◆ **Exercise description**: Restate the entries below without a single change.

◆ **Entries shown**:

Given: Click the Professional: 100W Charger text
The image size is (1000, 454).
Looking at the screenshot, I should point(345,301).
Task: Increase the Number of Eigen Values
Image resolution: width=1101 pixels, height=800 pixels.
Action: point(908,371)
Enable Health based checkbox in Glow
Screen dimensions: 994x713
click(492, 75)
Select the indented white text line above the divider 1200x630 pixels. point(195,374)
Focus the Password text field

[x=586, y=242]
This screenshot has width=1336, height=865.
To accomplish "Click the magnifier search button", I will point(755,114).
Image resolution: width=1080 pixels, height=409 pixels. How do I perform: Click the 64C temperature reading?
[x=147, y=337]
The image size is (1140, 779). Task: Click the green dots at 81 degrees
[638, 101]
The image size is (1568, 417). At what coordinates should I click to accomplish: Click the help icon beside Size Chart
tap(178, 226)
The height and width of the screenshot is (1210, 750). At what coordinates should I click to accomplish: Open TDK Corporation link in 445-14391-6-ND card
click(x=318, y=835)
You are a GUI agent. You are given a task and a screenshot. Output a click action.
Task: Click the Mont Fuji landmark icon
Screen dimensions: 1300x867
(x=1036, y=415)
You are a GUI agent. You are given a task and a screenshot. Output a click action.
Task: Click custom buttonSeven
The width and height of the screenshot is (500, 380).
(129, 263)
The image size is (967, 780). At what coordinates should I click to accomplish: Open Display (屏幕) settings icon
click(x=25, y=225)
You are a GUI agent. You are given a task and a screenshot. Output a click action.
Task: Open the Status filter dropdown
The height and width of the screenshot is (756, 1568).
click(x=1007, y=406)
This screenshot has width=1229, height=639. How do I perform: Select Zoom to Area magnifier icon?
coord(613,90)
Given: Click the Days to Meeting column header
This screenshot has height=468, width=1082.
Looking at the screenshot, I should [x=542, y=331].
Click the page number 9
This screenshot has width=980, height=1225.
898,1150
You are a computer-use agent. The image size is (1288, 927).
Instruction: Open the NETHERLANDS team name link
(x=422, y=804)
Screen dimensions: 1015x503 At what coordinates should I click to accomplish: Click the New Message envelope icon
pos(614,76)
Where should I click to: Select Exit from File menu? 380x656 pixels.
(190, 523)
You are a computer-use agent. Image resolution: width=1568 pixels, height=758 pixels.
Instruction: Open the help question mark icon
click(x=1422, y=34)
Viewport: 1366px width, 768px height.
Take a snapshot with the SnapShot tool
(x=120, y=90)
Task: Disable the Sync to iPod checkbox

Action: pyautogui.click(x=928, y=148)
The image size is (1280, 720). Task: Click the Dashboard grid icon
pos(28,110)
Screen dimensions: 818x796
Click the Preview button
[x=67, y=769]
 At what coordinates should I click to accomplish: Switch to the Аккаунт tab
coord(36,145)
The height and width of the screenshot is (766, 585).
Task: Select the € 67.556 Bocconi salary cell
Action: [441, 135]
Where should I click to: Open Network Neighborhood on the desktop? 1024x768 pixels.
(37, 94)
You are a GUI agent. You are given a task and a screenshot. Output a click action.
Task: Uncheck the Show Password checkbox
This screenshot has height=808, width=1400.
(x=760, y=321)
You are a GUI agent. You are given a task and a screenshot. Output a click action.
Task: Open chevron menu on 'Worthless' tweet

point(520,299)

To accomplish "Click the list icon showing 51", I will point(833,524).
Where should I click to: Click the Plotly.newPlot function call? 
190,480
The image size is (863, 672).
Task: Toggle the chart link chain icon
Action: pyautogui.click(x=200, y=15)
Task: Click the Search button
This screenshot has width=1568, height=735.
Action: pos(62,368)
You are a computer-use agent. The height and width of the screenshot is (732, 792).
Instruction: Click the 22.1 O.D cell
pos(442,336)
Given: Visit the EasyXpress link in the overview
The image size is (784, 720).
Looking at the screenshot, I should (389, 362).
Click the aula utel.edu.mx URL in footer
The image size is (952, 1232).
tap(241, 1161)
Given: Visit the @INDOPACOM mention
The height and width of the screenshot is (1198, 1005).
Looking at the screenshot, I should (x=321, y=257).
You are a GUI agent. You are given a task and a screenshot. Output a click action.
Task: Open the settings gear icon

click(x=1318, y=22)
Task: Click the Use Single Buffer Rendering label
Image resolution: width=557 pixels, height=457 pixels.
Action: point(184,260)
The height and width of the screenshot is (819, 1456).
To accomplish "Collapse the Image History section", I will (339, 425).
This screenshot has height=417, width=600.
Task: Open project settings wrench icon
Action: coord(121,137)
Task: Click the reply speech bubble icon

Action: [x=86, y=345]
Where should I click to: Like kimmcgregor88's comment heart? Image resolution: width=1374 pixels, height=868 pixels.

◆ **Exercise output**:
Given: Click the Professional: 100W Charger text
The image size is (1000, 454).
Looking at the screenshot, I should point(345,301).
Task: Increase the Number of Eigen Values
Image resolution: width=1101 pixels, height=800 pixels.
Action: point(908,371)
Enable Health based checkbox in Glow
Screen dimensions: 994x713
click(492, 75)
Select the indented white text line above the divider 1200x630 pixels. point(195,374)
Focus the Password text field

[x=586, y=242]
This screenshot has width=1336, height=865.
To accomplish "Click the magnifier search button", I will point(755,114).
Image resolution: width=1080 pixels, height=409 pixels. How do I perform: Click the 64C temperature reading?
[x=147, y=337]
The image size is (1140, 779). Task: Click the green dots at 81 degrees
[638, 101]
The image size is (1568, 417). At what coordinates should I click to accomplish: Click the help icon beside Size Chart
tap(178, 226)
The height and width of the screenshot is (1210, 750). At what coordinates should I click to accomplish: Open TDK Corporation link in 445-14391-6-ND card
click(x=318, y=835)
You are a GUI agent. You are given a task and a screenshot. Output a click action.
Task: Click the Mont Fuji landmark icon
Screen dimensions: 1300x867
(x=1036, y=415)
You are a GUI agent. You are given a task and a screenshot. Output a click action.
Task: Click custom buttonSeven
The width and height of the screenshot is (500, 380).
(129, 263)
The image size is (967, 780). At what coordinates should I click to accomplish: Open Display (屏幕) settings icon
click(x=25, y=225)
You are a GUI agent. You are given a task and a screenshot. Output a click action.
Task: Open the Status filter dropdown
The height and width of the screenshot is (756, 1568).
click(x=1007, y=406)
This screenshot has width=1229, height=639. How do I perform: Select Zoom to Area magnifier icon?
coord(613,90)
Given: Click the Days to Meeting column header
This screenshot has height=468, width=1082.
Looking at the screenshot, I should [x=542, y=331].
Click the page number 9
This screenshot has width=980, height=1225.
898,1150
You are a computer-use agent. The image size is (1288, 927).
Instruction: Open the NETHERLANDS team name link
(x=422, y=804)
Screen dimensions: 1015x503 At what coordinates should I click to accomplish: Click the New Message envelope icon
pos(614,76)
Where should I click to: Select Exit from File menu? 380x656 pixels.
(190, 523)
You are a computer-use agent. Image resolution: width=1568 pixels, height=758 pixels.
Instruction: Open the help question mark icon
click(x=1422, y=34)
Viewport: 1366px width, 768px height.
Take a snapshot with the SnapShot tool
(x=120, y=90)
Task: Disable the Sync to iPod checkbox

Action: pyautogui.click(x=928, y=148)
The image size is (1280, 720). Task: Click the Dashboard grid icon
pos(28,110)
Screen dimensions: 818x796
Click the Preview button
[x=67, y=769]
 At what coordinates should I click to accomplish: Switch to the Аккаунт tab
coord(36,145)
The height and width of the screenshot is (766, 585).
Task: Select the € 67.556 Bocconi salary cell
Action: [441, 135]
Where should I click to: Open Network Neighborhood on the desktop? 1024x768 pixels.
(37, 94)
You are a GUI agent. You are given a task and a screenshot. Output a click action.
Task: Uncheck the Show Password checkbox
This screenshot has height=808, width=1400.
(x=760, y=321)
You are a GUI agent. You are given a task and a screenshot. Output a click action.
Task: Open chevron menu on 'Worthless' tweet

point(520,299)

To accomplish "Click the list icon showing 51", I will point(833,524).
Where should I click to: Click the Plotly.newPlot function call? 
190,480
The image size is (863, 672).
Task: Toggle the chart link chain icon
Action: pyautogui.click(x=200, y=15)
Task: Click the Search button
This screenshot has width=1568, height=735.
Action: pos(62,368)
You are a computer-use agent. The height and width of the screenshot is (732, 792).
Instruction: Click the 22.1 O.D cell
pos(442,336)
Given: Visit the EasyXpress link in the overview
The image size is (784, 720).
Looking at the screenshot, I should (389, 362).
Click the aula utel.edu.mx URL in footer
The image size is (952, 1232).
tap(241, 1161)
Given: Visit the @INDOPACOM mention
The height and width of the screenshot is (1198, 1005).
Looking at the screenshot, I should (x=321, y=257).
You are a GUI agent. You are given a task and a screenshot. Output a click action.
Task: Open the settings gear icon

click(x=1318, y=22)
Task: Click the Use Single Buffer Rendering label
Image resolution: width=557 pixels, height=457 pixels.
Action: point(184,260)
The height and width of the screenshot is (819, 1456).
To accomplish "Collapse the Image History section", I will (339, 425).
This screenshot has height=417, width=600.
Task: Open project settings wrench icon
Action: coord(121,137)
Task: Click the reply speech bubble icon

Action: [x=86, y=345]
Where should I click to: Like kimmcgregor88's comment heart? Image resolution: width=1374 pixels, height=868 pixels.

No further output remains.